Tyre Nichols Credit: Family photo

UPDATED February 9: Eight more officers with the Memphis Police Department will face charges in the death of Tyre Nichols last month, officials said on Feb. 7. Memphis City Attorney Jennifer Sink, with Police Chief C. J. Davis standing beside her, made the announcement during a city council meeting. Responding to questions about an ongoing investigation at the police department, Sink said eight
additional Memphis police officers are expected to receive a statement of charges – a document outlining their “policy violations” – in connection with Nichols’ arrest. At Tuesday’s city council meeting, Sink said a total of 13 Memphis police officers have now been implicated in Nichols’ death, at least on administrative charges. She was prohibited from publicly identifying eight officers due to receive statements because the investigation into their conduct is still ongoing.

The traditional sights and sound that mark the kickoff each year of Black History Month were temporarily delayed as thousands of thousands of Americans witnessed, either in person or virtually, the homegoing service for Tyre Nichols on Wednesday, February 1 at Mississippi Boulevard Christian Church in Memphis, Tennessee.

Nichols, 29, a native of Sacramento, California, and the father of a young boy, was a resident of Memphis, Tennessee, where his mother, stepfather, and siblings also lived. The funeral occurred nearly three weeks after he died on January 10 following a beating by police. The beating by five Memphis Police Department officers, all Black, was captured on video and released to the public last week.
──────────
■ EXERCISE REQUIREMENTS
Continue the article about the death of Tyre Nichols, starting right after its final sentence. The listing that comes next is separate material and has no connection to the article about Tyre Nichols.
──────────
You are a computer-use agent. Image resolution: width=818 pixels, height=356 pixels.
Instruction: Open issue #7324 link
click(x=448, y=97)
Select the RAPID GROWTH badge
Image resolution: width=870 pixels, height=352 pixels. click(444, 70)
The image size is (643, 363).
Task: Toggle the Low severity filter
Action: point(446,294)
──────────
■ RESULT
The gruesome assault, documented in four videos totaling 67 minutes, has ignited a furry of protests across the country with a renewal of demands for police reform nationwide. Nichols, allegedly stopped by police for a traffic violation, was repeatedly punched, kicked, pepper sprayed, and hit with a taser as the violent assault continued to escalate in severity. Experts familiar with the methods routinely employed in the policing of Black men found the beating extremely excessive. “It’s hard to see a moment in the videos where [Tyre] was a threat to those officers as they claimed,” said Wesley Lowrey, author of “They Can’t Kill Us All: Ferguson, Baltimore, and a New Era in America’s Racial Justice Movement.”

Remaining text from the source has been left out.